Search code examples
scalaapache-spark

Spark - How to make a map serializable


I need to extract and transform from a big dataset some information which will be later consumed by other dataset.

Since the information to be consumed is always the same, and since it can be stored in a pair-value fashion, I was considering to just save this information in a look-at map which will be consumed by a udf, so I avoid several calls to the big dataset.

The problem is I am getting the following error:

org.apache.spark.SparkException: Task not serializable

Is there any way to make the map serializable?

In case it is not possible, is there another way to store information in a look-at object in Spark?

Here is my code:

val cityTimeZone: scala.collection.immutable.Map[String,Double]  = Map("CEB" -> 8.0, "LGW" -> 0.0, "CPT" -> 2.0
, "MUC" -> 1.0, "SGN" -> 7.0, "BNE" -> 10.0, "DME" -> 3.0, "FJR" -> 4.0, "BAH" -> 3.0, "ARN" -> 1.0, "FCO" -> 1.0, "DUS" -> 1.0, "MRU" -> 4.0, "JFK" -> -5.0, "GLA" -> 0.0)

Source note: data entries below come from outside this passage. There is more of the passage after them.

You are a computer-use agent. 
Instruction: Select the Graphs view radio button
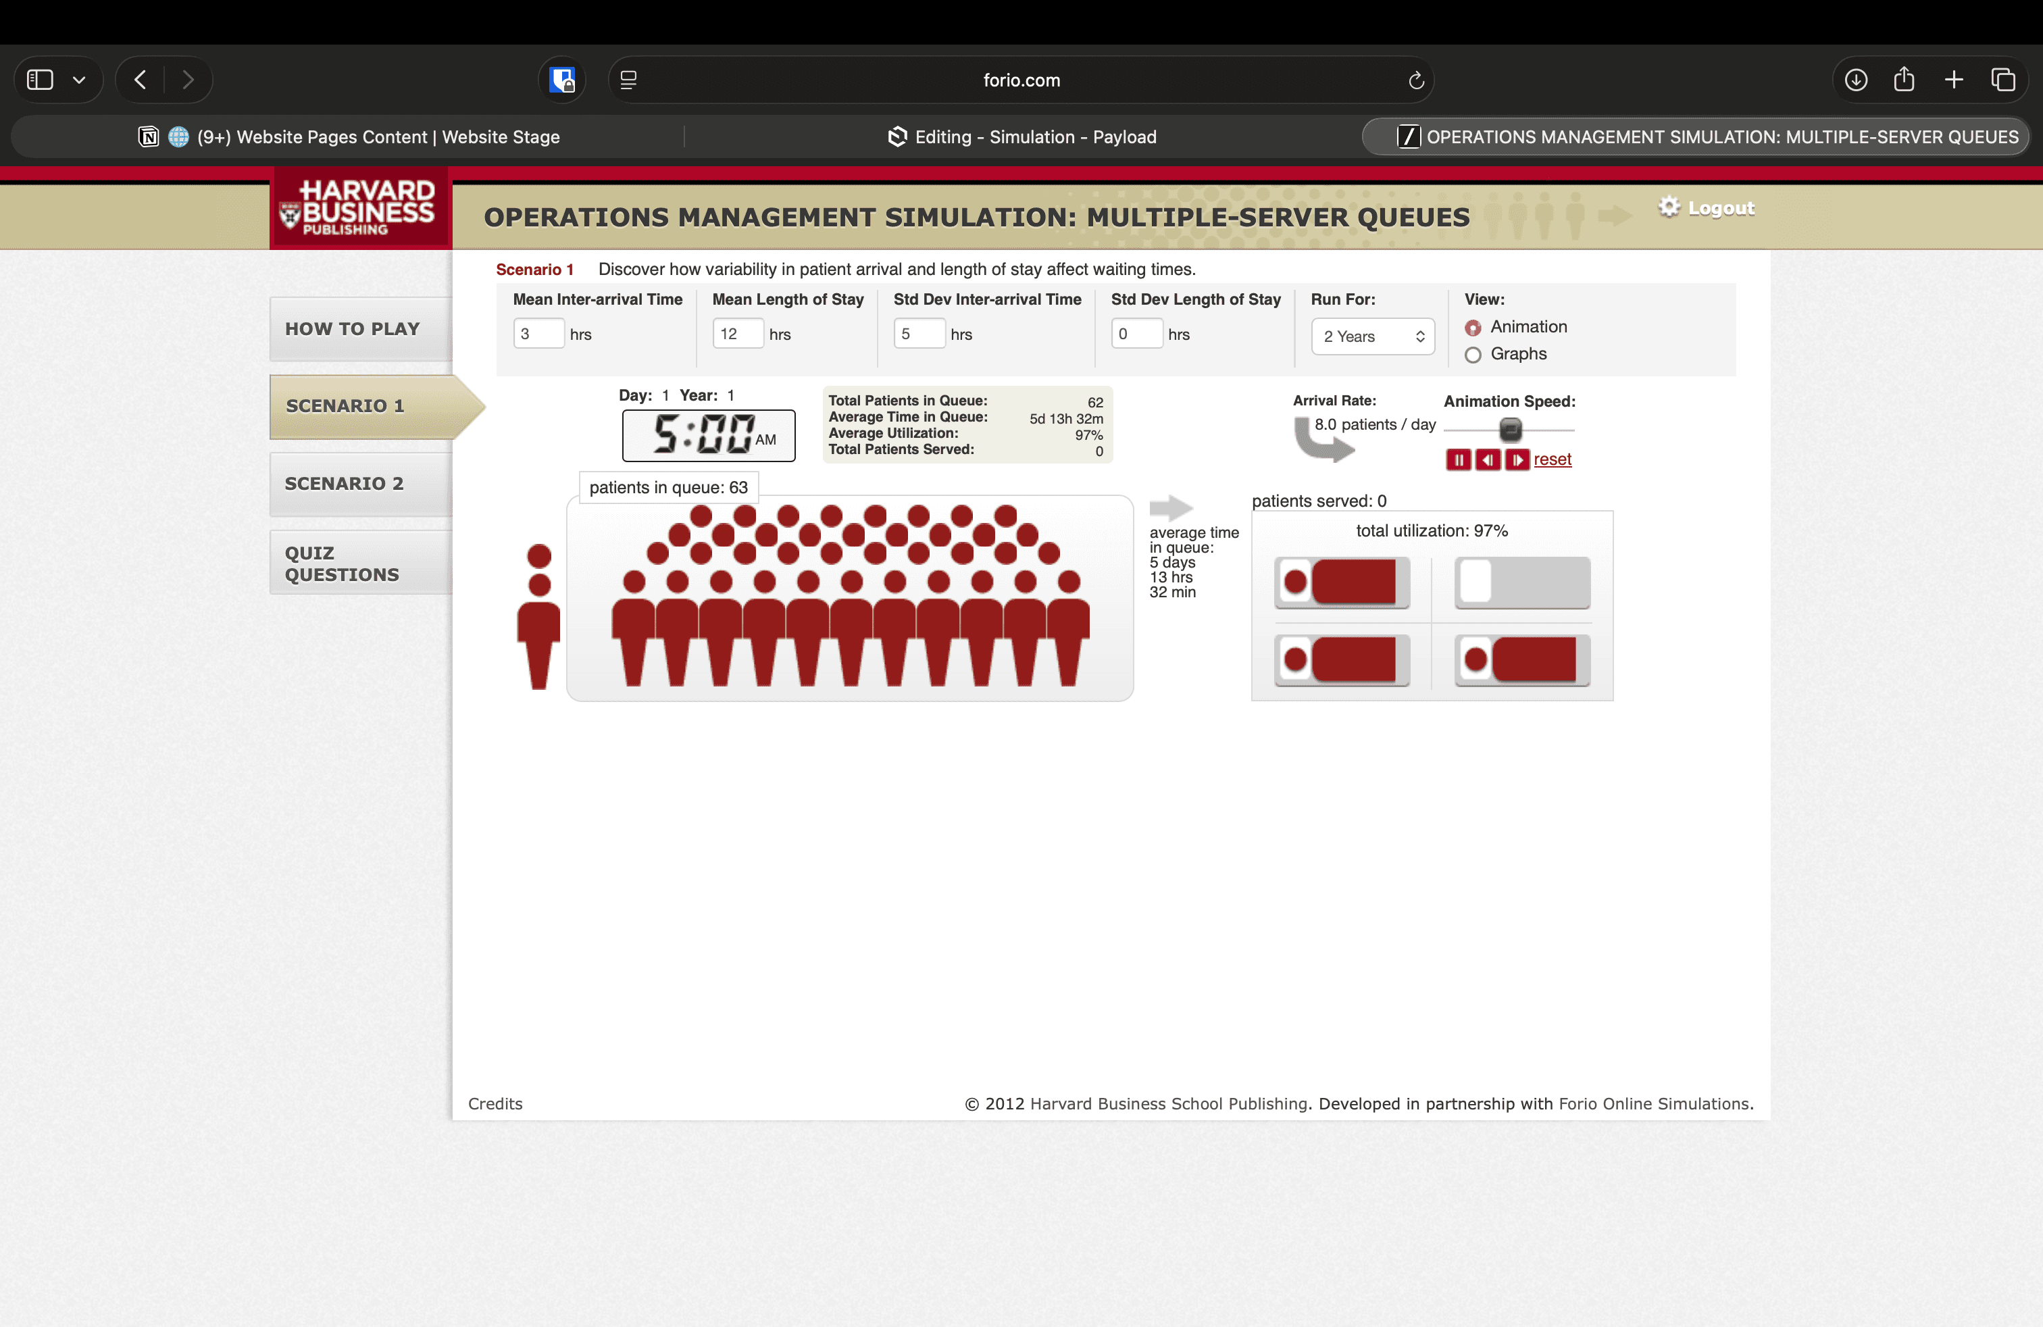1473,354
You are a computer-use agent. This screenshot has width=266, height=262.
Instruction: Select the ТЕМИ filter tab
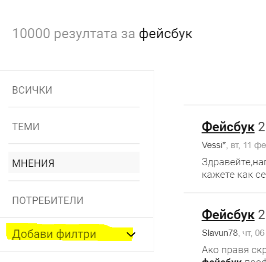(x=74, y=127)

def getLocalHour = udf ((city:String, timeutc:Int) => {
    val timeOffset = cityTimeZone(city)
    val localtime = if((timeutc+timeOffset)%24 >= 0)(timeutc+timeOffset)%24 else ((timeutc+timeOffset)%24)*(-1)
    localtime
})

//$"dateutc" is a timestamp column like this: 2017-03-01 03:45:00 and $"city" a 3 letters code in capitals, like those in the map above

val newDF = DF
.select("dateutc","city")
.withColumn("utchour", hour($"dateutc"))
.withColumn("localhour", getLocalHour($"city", $"utchour"))

display(newDF)

Solution

  • The member variable declaration

    val cityTimeZone  
    

    in combination with

    cityTimeZone(city)
    

    inside the udf is problematic, because the latter is just a shortcut for

    this.cityTimeZone(city)
    

    where this is (presumably) some huge non-serializable object (probably because it contains a reference to a non-serializable spark context).

    Make getLocalHour a lazy val, and move the map that is needed by the udf inside the definition of getLocalHour as a local variable, something along these lines:

    lazy val getLocalHour = {
      val cityTimeZone: Map[String, Double] = Map("CEB" -> 8.0, "LGW" -> 0.0)
      udf ((city:String, timeutc:Int) => {
        val timeOffset = cityTimeZone(city)
        val localtime = if((timeutc+timeOffset)%24 >= 0)(timeutc+timeOffset)%24 else ((timeutc+timeOffset)%24)*(-1)
        localtime
      })
    }
    

    Alternatively, attach cityTimeZone to some serializable object (i.e. some object that does not contain references to any threads, sockets, spark contexts and all the other non-serializable stuff; e.g. package objects with utility methods and constants would be fine).

    If the udf definition contains references to any other member variables, treat those accordingly.